10th in a 13th part series introducing the Alabama High School Sports Hall of Fame Class of 2023
By BILL PLOTT | AHSAA
Montgomery, AL – Stephen Douglas Giddens graduated from Clay County High School in Ashland where he was a four-sport letterman. After earning his bachelor’s and master’s degrees from Auburn University and Jacksonville State University, respectively, his work in education eventually brought him back home. Little did he know he would be saddled with the biggest merger in his Clay County history.
Giddens, who spent close to four decades serving as a teacher, coach, and administrator, is one of 13 individuals who will be inducted as the Class of 2023 in the Alabama High School Sports Hall of Fame. The induction banquet will be Monday, March 13, at the Montgomery Renaissance Hotel and Convention Center. The banquet will begin at 6 p.m. A press conference will be held at the Renaissance at 1:15 p.m., on Monday introducing the Class of 2023 to the media. The Hall of Fame is a program developed and managed by the AHSAA’s Alabama High School High School Athletic Directors & Coaches Association (AHSADCA). This year’s class will be the 33rd class inducted since the HOF inception in 1991.
Giddens is among a special group of coaches who have competed for state championships in both basketball and football. His total in the two sports includes one state championship, three runners-up and several semifinal appearances. He finished with a basketball record of 319-54 and a football record of 138-47. However, his impact as coach was followed by even more impact as a school administrator.
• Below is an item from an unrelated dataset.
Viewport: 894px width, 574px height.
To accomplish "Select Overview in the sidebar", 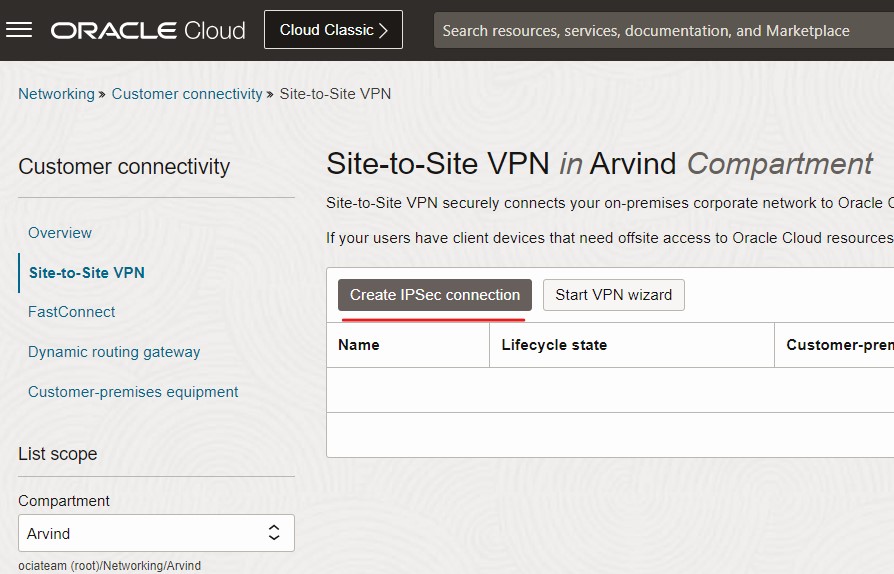I will click(60, 233).
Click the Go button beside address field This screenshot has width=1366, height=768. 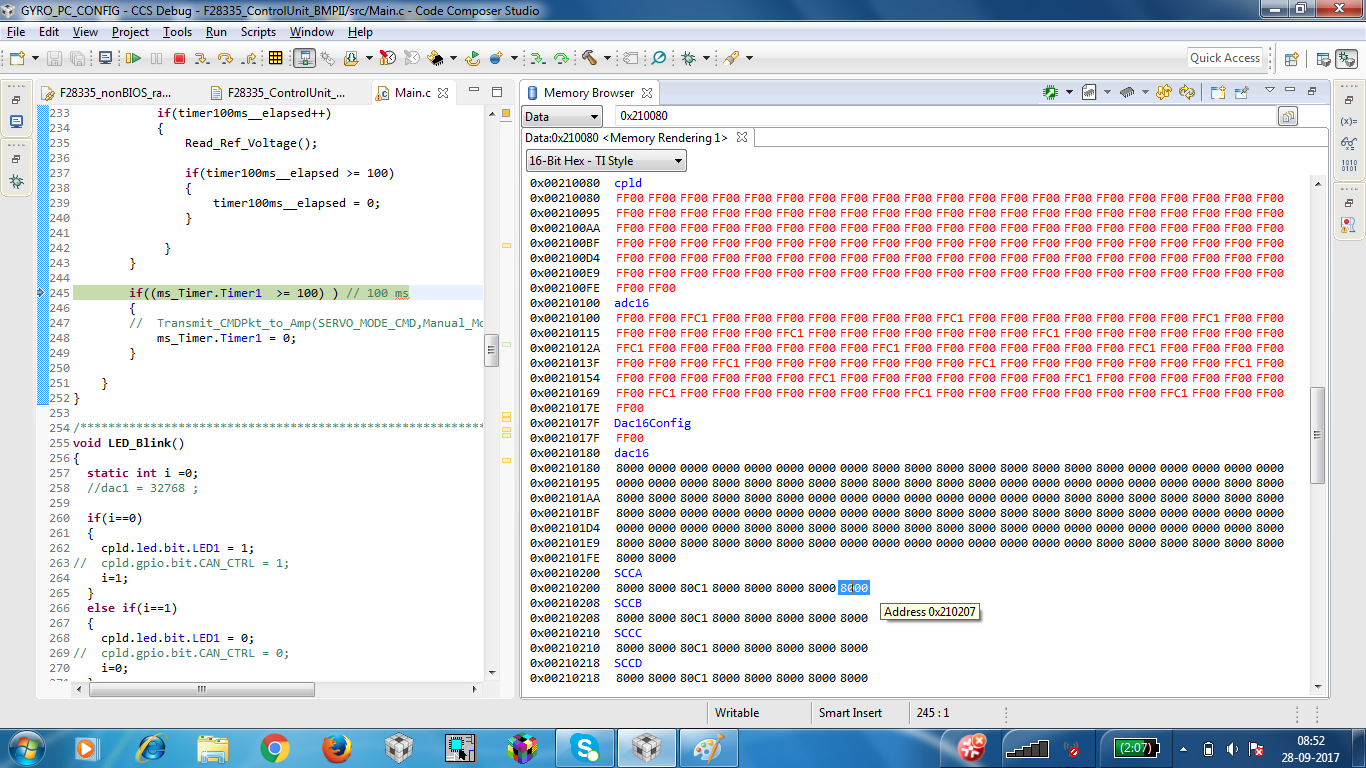(x=1288, y=117)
He began his teaching and coaching career at New Site High School in 1985. Two years later, he moved to Randolph County High School where he was named head basketball coach in 1990. He compiled a record of 74-16, leading his 1993 team to the runner-up spot in the state tournament. In 1993, he returned home to Clay County High School serving as an assistant coach. He moved over to county rival Lineville High School in 1995 where he was head basketball coach for 12 years. He had two Final Four teams including the 1996 state championship squad. In 1999, he assumed the head football coaching duties while still coaching basketball. His football record was 128-45 with runner-up teams in 1999 and 2002. In 13 playoff appearances, his record was 31-14. His teams compiled an 80-14 record while winning seven region titles.
In 2012, Clay County’s school system merged Clay County and Lineville into a new school, Central of Clay County, which was built halfway between the two cities of Ashland and Lineville. The rivalry that had existed between the two schools was ranked among the Top 10 in the nation by USA Today. The two schools even met in the Class 2A state finals at Legion Field in the first year of the Super 6.
When the merger occurred, Giddens became head football coach at the new Central of Clay County High School when Lineville and Clay County high schools were finally consolidated in 2012. His ability to merge two coaching staffs, two student populations and two communities into one unified program was very successful from the get-go as the Volunteers rolled to a 10-2 record that first year despite competing in the larger Class 5A. Afterwards, he left coaching but remained as athletic director and later as principal. Like any great educator, Giddens’ influence was equally great off the field as two colleagues asserted.
“He has been both my direct supervisor as principal and coworker,” current Wadley High School principal Lori Carlisle said. “During this time, I have also watched him coach both football and basketball. He was superior at all of it. He is a great administrator, coach, and person. It was through Coach Giddens that I learned the greatest lesson of all – develop relationships with everyone and show them that you truly care about them.”
Carlisle said he had a personal relationship with parents, students, and the faculty, and he found ways to show them he was ‘for’ them.
“His servant leadership resonated with me, and it is because of him that I am the administrator that I am today,” Carlisle said. “I could always learn and ‘check off the boxes’ that are required for the district and state, but now I can do so much more because of my time spent working for him and alongside him. In my eyes, he is the GOAT – the greatest of all time.”
For Randolph County High School Principal Clifton D. Drummonds, his relationship with Giddens has been equally personal.
“Coach Giddens made a tremendous impact in my life when I was an athlete playing for him,” Drummonds said. “When I was in the tenth grade, I had accumulated school fees in the amount of $400. I was not able to receive my textbooks and workbooks for classes until the fees were paid. Coach Giddens picked me up at 5 a.m. on Saturday mornings and after Friday night football games to cut firewood to help pay the fees.”
Drummonds said he was not the only student-athlete who learned the valuable lesson of a strong work ethic from Giddens.
“As several teammates and I progressed through high school, he was able to help us with summer jobs in his mother-in-law’s chicken houses and cutting grass for his mother,” Drummonds added. “As I was beginning to apply for colleges and scholarships, Coach Giddens completed my FAFSA for me. I was sick during the second week of basketball playoffs in 1993, and Coach took me to the doctor. He later made a point to come to my house to check on me. I am a living testimony of what can happen when someone invests his love away from the playing field and athletics.”
“I was once told by Coach Ron Watters (HOF, 2010) that it is the small things that make a big difference. To some, the things Coach Giddens did for me may seem small, but these ‘small things’ saved my high school career and made me the man, coach, and administrator I am today.”